The Rs30,000-crore amount is the mismatch between food stocks available in Punjab warehouses and loans granted over the past decade.
According to the proposal, a State Bank of India-led (SBI-led) consortium of 68 banks will convert the cash credit limit worth Rs30,000 crore into a 20-year term loan at a lower interest rate of 8.25%. Cash credit is a short-term cash loan to a company and typically attracts higher interest rates.
However, the central bank has not yet agreed to the banks’ request to write back provisions made against their exposure to the Punjab state procurement agencies. In April, RBI had first asked banks to set aside 15% provisions in two instalments against these missing stocks, which was calculated at Rs12,000 crore at that time.

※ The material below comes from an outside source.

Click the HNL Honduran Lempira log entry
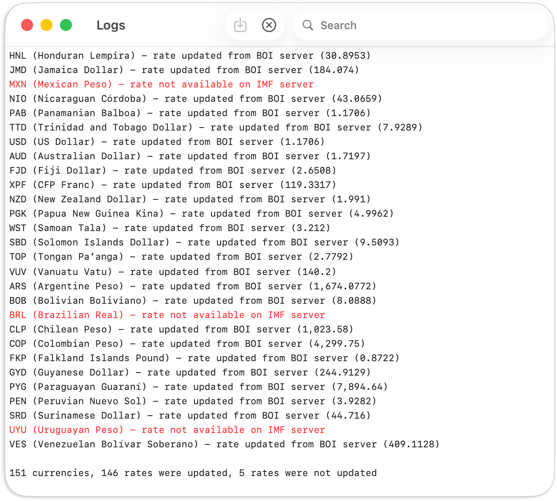tap(190, 56)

Spokespeople for RBI and SBI declined to comment. Emails sent to Punjab government officials were unanswered.
“Restructuring loans given to Punjab procurements is positive for the banking system as they will start accruing income on these loans. But such dispensations should not set a precedent for other states in future,” said Karthik Srinivasan, senior vice-president and co-head of financial sector ratings, Icra Ltd.
Food credit is disbursed by banks to the Food Corporation of India (FCI) and various state government agencies for buying, stocking and distributing food grains. At the end of June, outstanding food credit was about Rs1 trillion, a fraction of the Rs72.9 trillion bank loans. Punjab, the grain bowl of India, has the single highest share among states in food credit.

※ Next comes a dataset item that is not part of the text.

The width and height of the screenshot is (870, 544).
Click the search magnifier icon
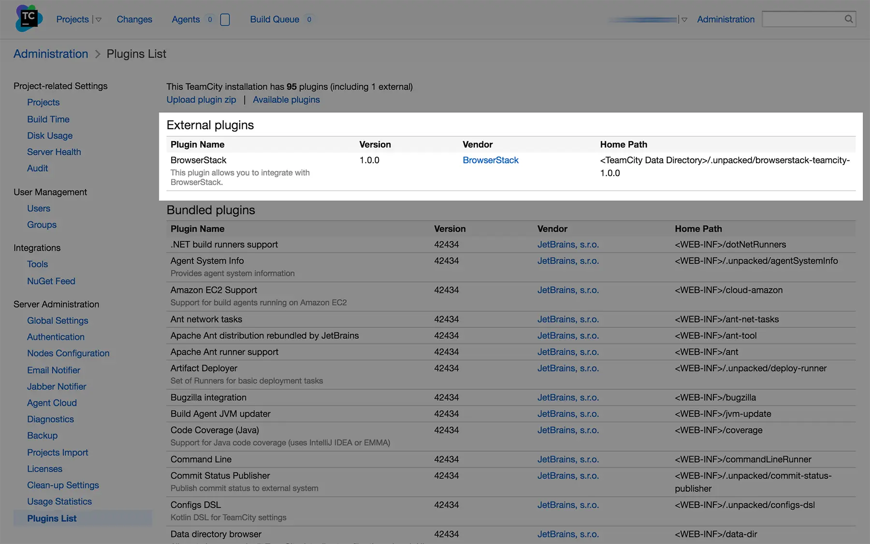coord(848,19)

While SBI, the country’s largest lender, leads in disbursing food credit, RBI assesses the quantum of credit to be disbursed in each season and the limit for each bank.
Earlier, FCI, which buys food grains, used to pay the agencies which then repaid their dues. However, from 2014, FCI directly credits the banks for the food grain it purchases against the Punjab government’s line of credit.
These loans, given to both FCI and procurement agencies, are considered fully secure as it has the backing of the sovereign guarantee. But this episode has challenged those assumptions.
It comes at a time when the Basel Committee on Banking Supervision is asking whether sovereign risk is truly risk-free and debating changes to the global regulatory framework by increasing the capital requirement on sovereign bonds.
“This is a very live issue with standard-setting bodies. Even if a low 2% and 5% risk weight respectively on the bank holdings of central and state government securities is assumed, the banking system may be required to hold around Rs6,000 crore of capital on this count alone,” RBI deputy governor S.S. Mundra said at the SBI Banking & Economic Conclave on 30 September.
“While we are resisting the proposals during negotiations, the state governments have to be extremely cautious as any irresponsible act on their part could have repercussions both for our arguments and also for instruments that can be treated as eligible under LCR (liquidity coverage ratio) framework,” he warned.
Indian lenders have to set aside 21% of deposits towards government bonds on their books in the form of a statutory liquidity ratio.
What makes the Punjab issue sensitive for banks is that the state is not exactly in the pink of health economically. It has been in the midst of a liquidity crisis over the past few years and is the highest user of RBI’s ways and means advances (WMA), a type of overdraft facility made available to state and central governments to meet temporary revenue mismatches, according to an India Ratings report.
While the state’s fiscal deficit as a proportion of its gross state domestic product is likely to be contained at 2.88% for the current fiscal, the quality of deficit has been a concern. About 2.4% of its gross state domestic product goes to finance interest payments, second only to West Bengal.